▶ **Document passage**
Since 2022, Russia has sharply increased its employment of illegal/coercive/aggressive/deceptive (ICAD) maritime tactics in the Baltic Sea, often loosely referred to as “gray zone” activities. Assessing Russian hostility toward Europe, new NATO chief Mark Rutte recently noted that “Russia is already escalating its covert campaign against our societies” and that the alliance must be prepared for a Russian attack within five years. Whether Rutte’s assessment is correct is hard to judge, but could the dramatic increase in ICAD maritime tactics be the cause for this perception? Is Russian aggression imminent in the Baltic Sea region?

Our analysis of Russian illicit maritime tactics in the Baltic Sea since 2022 leaves us skeptical of any escalation. We argue that Russia employs irregular maritime statecraft to offset declining conventional naval power, sustain sanctioned energy exports, and pressure NATO without triggering open conflict. These nefarious activities—shadow fleet operations, undersea infrastructure sabotage, and electronic interference—are disruptive but strategically limited. While effective at harassment and signaling, they cannot deliver decisive political outcomes and increasingly risk attribution, backlash, and escalation. Putting aside Russia’s robust capabilities and malign behavior in other domains, its maritime “gray zone campaign” is a defensive, compensatory strategy chosen out of weakness, not a pathway to strategic advantage. NATO’s real challenge is managing persistent disruption without over or under-reacting—the strategic analog to the Goldilocks rule.

▶ **Extracted entries**
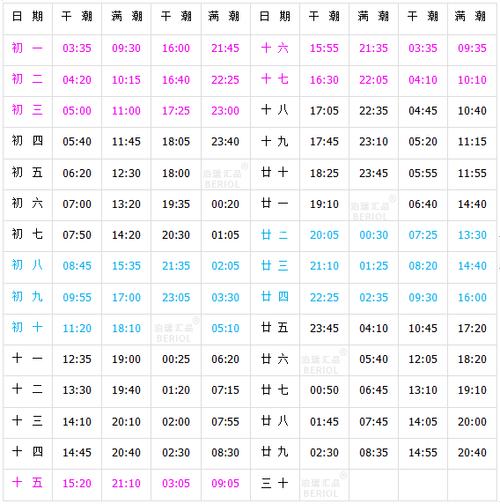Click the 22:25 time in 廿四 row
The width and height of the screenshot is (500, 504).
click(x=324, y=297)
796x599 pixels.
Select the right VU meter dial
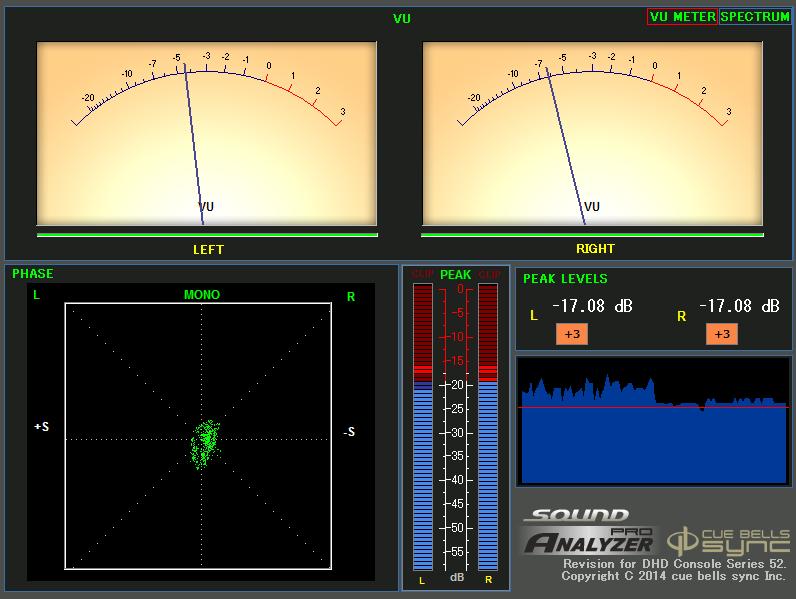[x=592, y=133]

▶ **Written exercise**
In the passage on Russian maritime tactics, rename "Baltic Sea" as "North Sea" in the part between "Since 2022, Russia" and "Baltic Sea region?", inclusive, and write out that part. The data are separate material, unrelated to the passage on Russian maritime tactics.

▶ **Correct result**
Since 2022, Russia has sharply increased its employment of illegal/coercive/aggressive/deceptive (ICAD) maritime tactics in the North Sea, often loosely referred to as “gray zone” activities. Assessing Russian hostility toward Europe, new NATO chief Mark Rutte recently noted that “Russia is already escalating its covert campaign against our societies” and that the alliance must be prepared for a Russian attack within five years. Whether Rutte’s assessment is correct is hard to judge, but could the dramatic increase in ICAD maritime tactics be the cause for this perception? Is Russian aggression imminent in the North Sea region?